Последствия были самые грустные: петербургские обыватели вообразили, что при помощи подобной скульптуры Анатолий Васильевич насаждает в советском искусстве кубизм. Иным даже почудилось, будто таков официально признанный стиль, которому партия отдает предпочтение перед всеми другими.

Между тем не прошло и месяца, как сам Луначарский сурово осудил эти памятники. Мой друг А. Н. Тихонов (Серебров) тогда же рассказывал мне, что Анатолий Васильевич, подъехав вместе с ним к одной из этих нелепых фигур, с неожиданным отвращением воскликнул:

— Какая мерзятина!

И тут же не без удовольствия отметил, что фигура уже начинает разваливаться.

— Вся надежда, — сказал ему Тихонов, — на петербургские дожди и туманы. Авось к весне от этих глиняных идолов уже ничего не останется.

— Вот было бы отлично! — сказал Анатолий Васильевич.

IV

Как известно, у Луначарского бывали ошибки и прежде. Крупнейшая из них — «богостроительство», от которого он, как опять–таки всем известно, начисто отрекся под влиянием Ленина.

Но церковники не забывали его старых грехов, и впоследствии, уже в советскую пору, священник Александр Введенский на одном из публичных диспутов с Анатолием Васильевичем ловко использовал его старую книгу, которую сам автор давно осудил. Прочитав из нее несколько «богоискательских» строк, Введенский обратился к аудитории с вопросом:

— Знаете ли, кто написал эти благочестивые строки? И, выдержав эффектную паузу, ответил:

— Нарком Луначарский.

Луначарский возразил ему не сразу. Он долго говорил о другом и, лишь сойдя с трибуны и шагнув по направлению к выходу, вдруг словно спохватился:

— Ах да! Я совсем позабыл ответить моему оппоненту… вот о тех строках, которые он сейчас процитировал. Строки эти действительно были написаны мною. Помню, прочтя их, Владимир Ильич сказал: «Как вам не совестно, Анатолий Васильевич, писать такую чушь! Ведь за нее всякий поганый попик схватится».

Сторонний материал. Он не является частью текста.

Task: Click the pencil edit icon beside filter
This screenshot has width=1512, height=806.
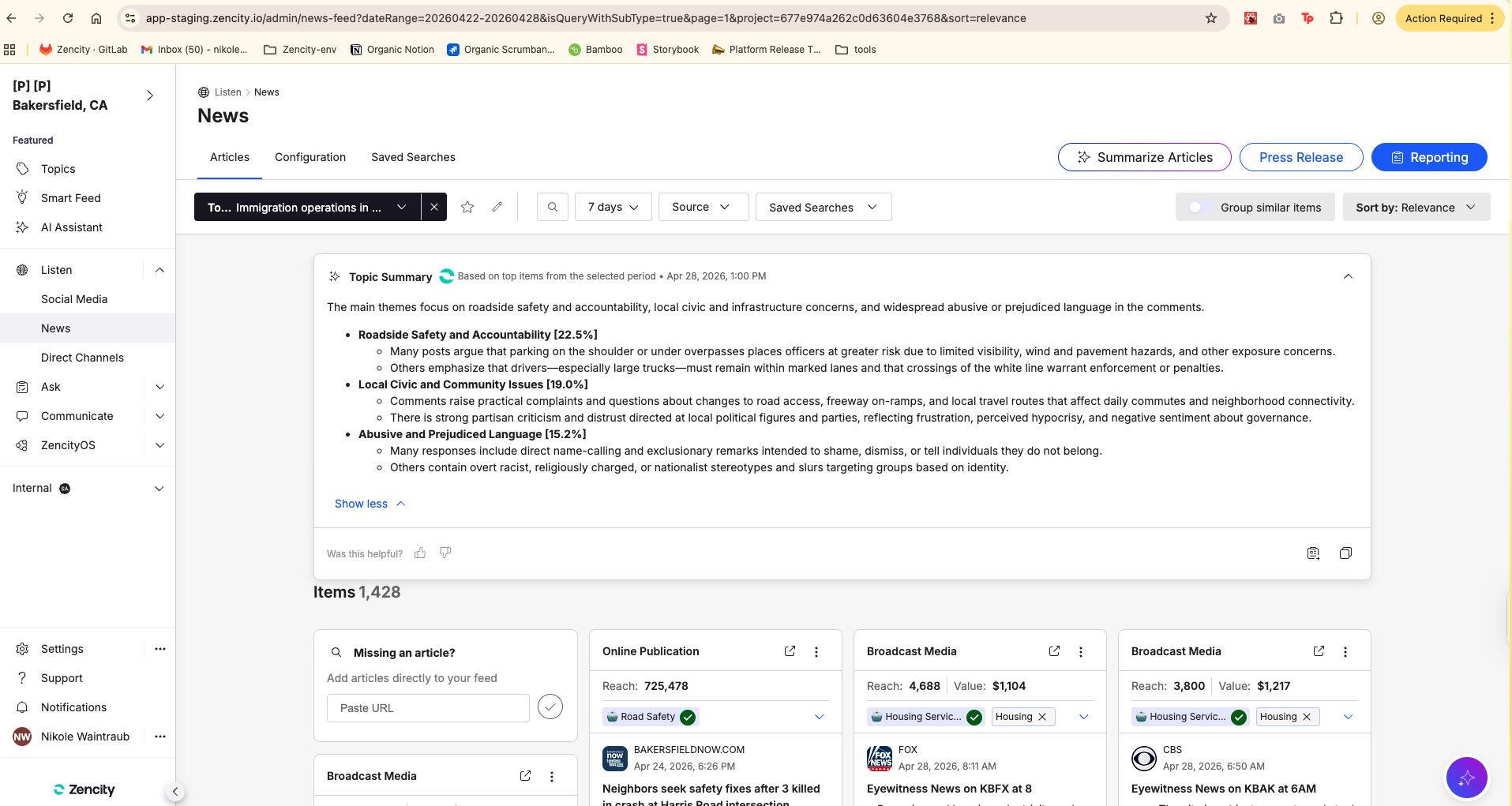Action: click(497, 207)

И ушел под ураган аплодисментов.

Самая сильная речь Луначарского, какую я когда–либо слышал, была произнесена им на улице перед неорганизованной и пестрой толпой. В Таврическом дворце в этот день состоялся митинг «Интеллигенция и революция» под председательством Горького. Я опоздал, и у меня не было ни малейшей возможности протискаться сквозь несметные толпы, окружившие Таврический дворец. Вся улица была запружена народом. Люди стекались сюда с самых далеких концов Петрограда, привлеченные волнующей темой. Толпа была настроена не то чтобы враждебно, но многие были сумрачны, иные брюзжали, а кое–где раздавались недружелюбные выкрики. Люди густо сидели на садовой ограде; кто помоложе, взобрались на деревья. Когда после митинга на ступеньках дворца появился окруженный друзьями больной и усталый Горький, а вслед за ним Луначарский, заботливо поднимающий ему воротник, чтобы он не простудился, выйдя из душного зала, мы подумали, что все уже кончилось и что пора уходить.

Но Луначарский не сделал ни шагу вперед. Он поглядел на толпу и неожиданно обратился к ней с речью. Какая неутомимая душевная сила! Ведь только что там, во дворце, он спорил, убеждал, воевал, отражал нападения, и этот словесный бой длился часа два или больше; и вот сразу же без всякой передышки выступает на импровизированном митинге перед многотысячной возбужденной толпой. Он сам в этот день был убедительнее всяких речей — такой он стоял перед нами победоносный, счастливый, непоколебимо уверенный в своей правоте.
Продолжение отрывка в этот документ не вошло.